We welcome contributions to Eval Protocol! Please follow these steps to contribute:

  1. Find or Create an Issue:

    • Look for existing issues on the GitHub Issues page that you'd like to work on.
    • If you have a new feature or bug fix, please create a new issue first to discuss it with the maintainers, unless it's a very minor change.
  2. Fork and Clone the Repository:

    • Fork the repository to your own GitHub account.
    • Clone your fork locally: git clone https://github.com/YOUR_USERNAME/eval-protocol.git
    • Add the upstream repository: git remote add upstream https://github.com/fireworks-ai/eval-protocol.git
  3. Create a New Branch:

    • Create a descriptive branch name for your feature or fix (e.g., feat/add-new-reward-metric or fix/resolve-auth-bug).
    • git checkout -b your-branch-name
  4. Make Your Changes:

  5. Add Tests:

    • Write new tests for any new functionality.
    • Ensure all tests pass by running .venv/bin/pytest (after activating the virtual environment).
  6. Run Code Quality Checks:

    • Format your code: uv run black eval_protocol tests
    • Check linting: uv run flake8 eval_protocol tests
    • Check types: uv run mypy eval_protocol
    • Run pre-commit hooks: pre-commit run --all-files
  7. Update Documentation:

    • If your changes affect user-facing features or APIs, update the relevant documentation in the docs/ directory.
    • Add examples if applicable.
  8. Commit Your Changes:

    • Write clear and concise commit messages.

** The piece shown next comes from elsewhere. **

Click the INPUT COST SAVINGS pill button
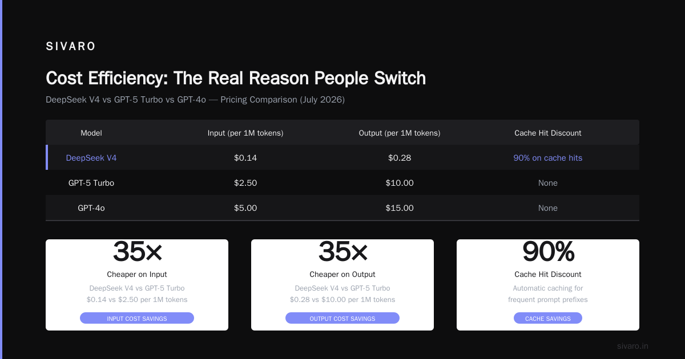 pyautogui.click(x=137, y=318)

Reference the issue number if applicable (e.g., feat: Add awesome new metric (closes #123)).
    • git commit -m "Your descriptive commit message"
  9. Push to Your Fork:

    • git push origin your-branch-name
  10. Submit a Pull Request (PR):

    • Open a pull request from your branch to the main branch of the fireworks-ai/eval-protocol repository.
    • Provide a clear title and a detailed description of your changes in the PR.
      • Explain the "what" and "why" of your contribution.
      • Link to the relevant issue(s) using keywords like Closes #123 or Fixes #456.
    • Ensure all CI checks pass on your PR.
    • Be responsive to any feedback or questions from the maintainers during the code review process.

Documentation

Update the documentation when adding new functionality:

  1. Update relevant files in docs/
  2. Add examples for new reward functions
  3. Update the reward functions overview

Troubleshooting

Common Issues

  1. API Connection Errors: Check your internet connection and API base URL
  2. Authentication Failures: Verify your API key and account ID
  3. Import Errors: Ensure you're using the correct virtual environment
  4. Deployment Failures: Check API logs and your account permissions
  5. Type Errors: Run mypy eval_protocol to identify typing issues

For more help, consult the official documentation or file an issue on GitHub.